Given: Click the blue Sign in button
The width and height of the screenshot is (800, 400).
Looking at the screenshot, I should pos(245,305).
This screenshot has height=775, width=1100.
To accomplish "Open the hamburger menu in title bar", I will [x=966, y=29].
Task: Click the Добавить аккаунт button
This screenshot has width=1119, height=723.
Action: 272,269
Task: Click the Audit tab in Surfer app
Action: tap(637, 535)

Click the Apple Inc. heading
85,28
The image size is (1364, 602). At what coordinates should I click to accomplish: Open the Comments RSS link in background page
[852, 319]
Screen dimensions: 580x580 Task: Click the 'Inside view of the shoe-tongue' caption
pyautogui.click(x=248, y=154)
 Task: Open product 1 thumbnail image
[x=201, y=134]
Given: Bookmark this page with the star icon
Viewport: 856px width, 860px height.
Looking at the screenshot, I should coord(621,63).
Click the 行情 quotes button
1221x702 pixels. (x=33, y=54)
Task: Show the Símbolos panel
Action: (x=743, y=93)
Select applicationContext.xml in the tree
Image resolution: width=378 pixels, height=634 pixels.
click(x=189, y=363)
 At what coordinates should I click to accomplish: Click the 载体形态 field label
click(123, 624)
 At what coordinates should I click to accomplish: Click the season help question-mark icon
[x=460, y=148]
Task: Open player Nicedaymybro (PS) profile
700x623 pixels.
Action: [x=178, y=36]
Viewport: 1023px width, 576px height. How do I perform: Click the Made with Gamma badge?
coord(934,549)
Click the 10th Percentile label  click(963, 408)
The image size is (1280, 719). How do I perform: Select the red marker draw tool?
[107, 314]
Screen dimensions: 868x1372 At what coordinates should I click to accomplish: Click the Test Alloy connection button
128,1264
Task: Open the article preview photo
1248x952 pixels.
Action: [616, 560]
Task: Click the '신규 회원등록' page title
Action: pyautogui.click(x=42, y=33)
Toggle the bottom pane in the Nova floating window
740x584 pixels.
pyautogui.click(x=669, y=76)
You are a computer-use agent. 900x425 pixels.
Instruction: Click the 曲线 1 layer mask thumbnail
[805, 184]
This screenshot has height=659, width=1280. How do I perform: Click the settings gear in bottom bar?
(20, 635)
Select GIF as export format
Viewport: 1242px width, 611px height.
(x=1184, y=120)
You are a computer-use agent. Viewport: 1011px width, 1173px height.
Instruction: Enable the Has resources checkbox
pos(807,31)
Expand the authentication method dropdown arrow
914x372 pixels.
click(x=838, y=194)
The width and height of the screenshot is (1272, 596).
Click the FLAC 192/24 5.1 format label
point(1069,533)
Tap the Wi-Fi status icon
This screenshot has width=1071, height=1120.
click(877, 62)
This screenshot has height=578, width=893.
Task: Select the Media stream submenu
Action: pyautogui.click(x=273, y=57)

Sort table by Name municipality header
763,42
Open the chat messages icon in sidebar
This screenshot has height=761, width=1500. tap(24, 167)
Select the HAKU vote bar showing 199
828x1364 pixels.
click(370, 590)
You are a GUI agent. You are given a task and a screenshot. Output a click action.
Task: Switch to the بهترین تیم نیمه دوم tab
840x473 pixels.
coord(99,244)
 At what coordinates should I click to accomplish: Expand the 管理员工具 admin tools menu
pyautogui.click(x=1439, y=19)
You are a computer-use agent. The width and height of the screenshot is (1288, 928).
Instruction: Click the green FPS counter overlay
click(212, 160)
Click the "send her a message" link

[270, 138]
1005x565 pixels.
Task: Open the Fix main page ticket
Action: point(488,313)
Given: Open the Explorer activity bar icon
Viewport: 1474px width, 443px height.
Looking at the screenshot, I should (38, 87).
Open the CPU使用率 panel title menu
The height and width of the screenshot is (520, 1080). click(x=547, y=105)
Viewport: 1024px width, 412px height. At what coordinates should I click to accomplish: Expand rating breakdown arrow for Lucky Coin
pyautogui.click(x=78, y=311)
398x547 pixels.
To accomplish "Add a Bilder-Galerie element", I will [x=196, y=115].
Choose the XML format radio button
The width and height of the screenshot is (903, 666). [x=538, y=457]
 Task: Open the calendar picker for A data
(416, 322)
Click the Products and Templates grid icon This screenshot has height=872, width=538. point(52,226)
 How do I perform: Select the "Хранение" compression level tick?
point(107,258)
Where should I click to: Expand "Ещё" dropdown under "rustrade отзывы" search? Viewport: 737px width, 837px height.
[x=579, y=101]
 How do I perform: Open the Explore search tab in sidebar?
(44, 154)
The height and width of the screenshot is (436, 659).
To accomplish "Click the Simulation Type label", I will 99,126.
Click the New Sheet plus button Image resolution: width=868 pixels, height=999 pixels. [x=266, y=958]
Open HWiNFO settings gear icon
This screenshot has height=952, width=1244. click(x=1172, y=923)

Assigned task: Go through the records above and copy every line with the word "agent".

Answer space:
You are a computer-use agent. 900x425 pixels.
You are a computer-use agent. Viewport: 1011px width, 1173px height.
You are a GUI agent. You are given a task and a screenshot. Output a click action.
You are a computer-use agent. The width and height of the screenshot is (1288, 928).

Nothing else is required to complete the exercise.